Esters were the second-most abundant substances in the aroma components of rice wine. Due to the desirable odour of esters, they play an important role in the overall fragrance of rice wine. Ethyl pentadecanoate, ethyl hexadecanoate and ethyl acetate had high concentrations in all rice wines and were common and fundamental aroma compounds in rice wine. This result was consistent with that of Yang’s study, in which ethyl pentadecanoate, ethyl hexadecanoate and ethyl acetate were detected in different brewing stages of Chinese rice wine samples (Yang et al. 2017). Particularly, in the fermentations with S. fibuligera (S-2 and S-3), ethyl acetate, ethyl hexanoate and ethyl octanoate were significantly higher than in other samples (Table 2), and butyl acetate, ethyl 2-octenoate and β-phenethyl acetate, which provide fruity and floral odours, were unique to S-2 and S-3. Moreover, ethyl (E)-9-octadecenoate, a long-chain fatty acid ethyl esters with floral odours, was uniquely found in S-3 at 3.13 μg/g. Based on the above analysis, medium- (C6–C12) and long-chain fatty acid ethyl esters were the main esters, accounting for 56.25% of esters, and they exerted positive effects on the sweet rice wine flavour. In another study, middle-chain and long-chain FAEEs were also considered representative and significant flavours in rice wine (Yang et al. 2018).

Carbonyl compounds included aldehydes and ketones. Among these compounds, the highest level of benzeneacetaldehyde (1.59 μg/g) was observed for S-3, followed by that in S-2 (1.49 μg/g). Benzeneacetaldehyde is considered an important aroma in rice wine compound because of its floral and rose aroma (Xu et al. 2015).

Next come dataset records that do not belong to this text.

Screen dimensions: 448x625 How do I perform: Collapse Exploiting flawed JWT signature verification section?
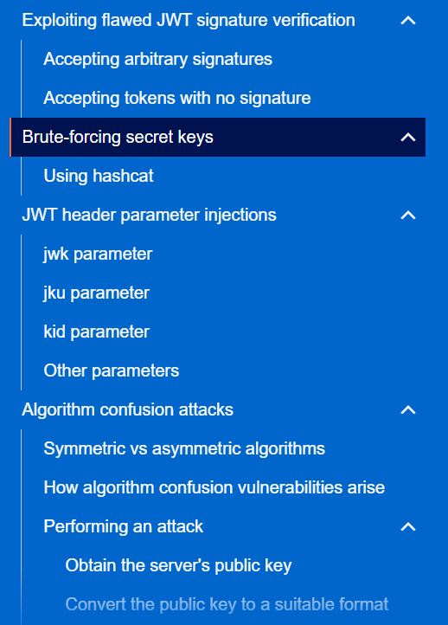pos(408,20)
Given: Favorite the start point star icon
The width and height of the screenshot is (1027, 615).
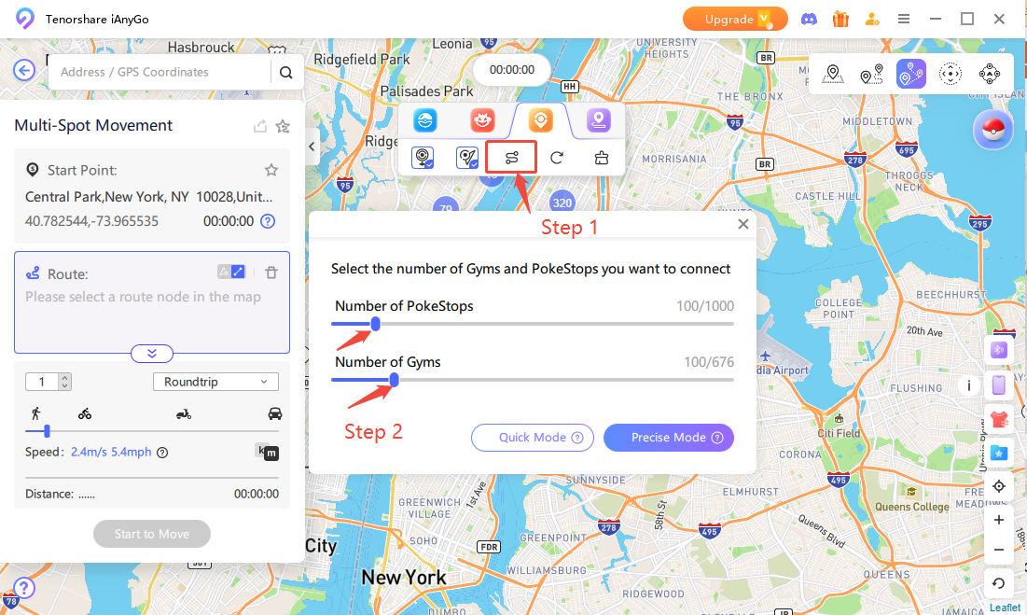Looking at the screenshot, I should tap(271, 170).
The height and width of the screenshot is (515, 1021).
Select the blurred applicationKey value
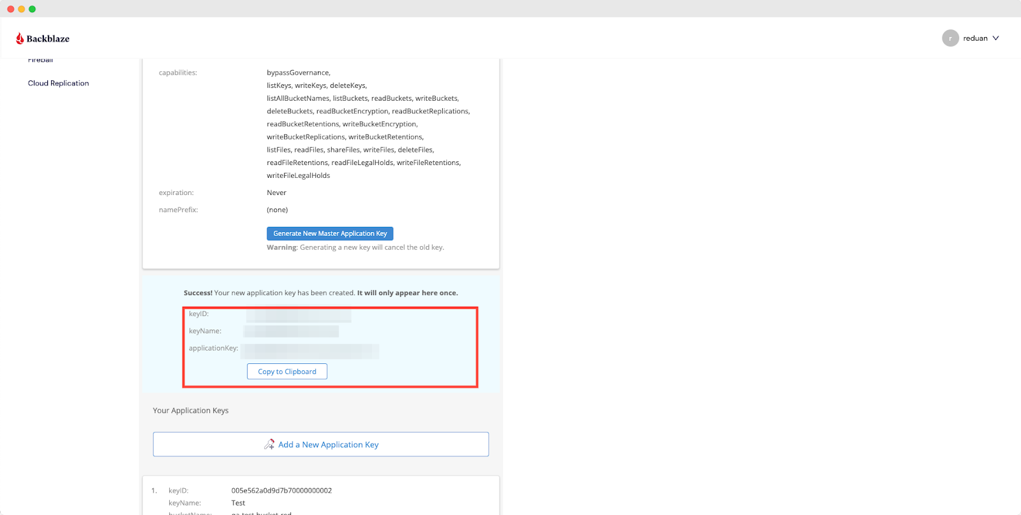click(x=310, y=351)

Similarly, in Korean rice wine (Makgeolli), benzeneacetaldehyde was also detected with higher content in fermentation with S. fibuligera compared with fermentation by A. oryzae (Son et al. 2018). Moreover, 1-octen-3-one only existed in S-2 and S-3 expressing mushroom-like flavours, and it was reported to be the major contributor to the characteristic aroma of Chinese rice wine (Chen et al. 2019).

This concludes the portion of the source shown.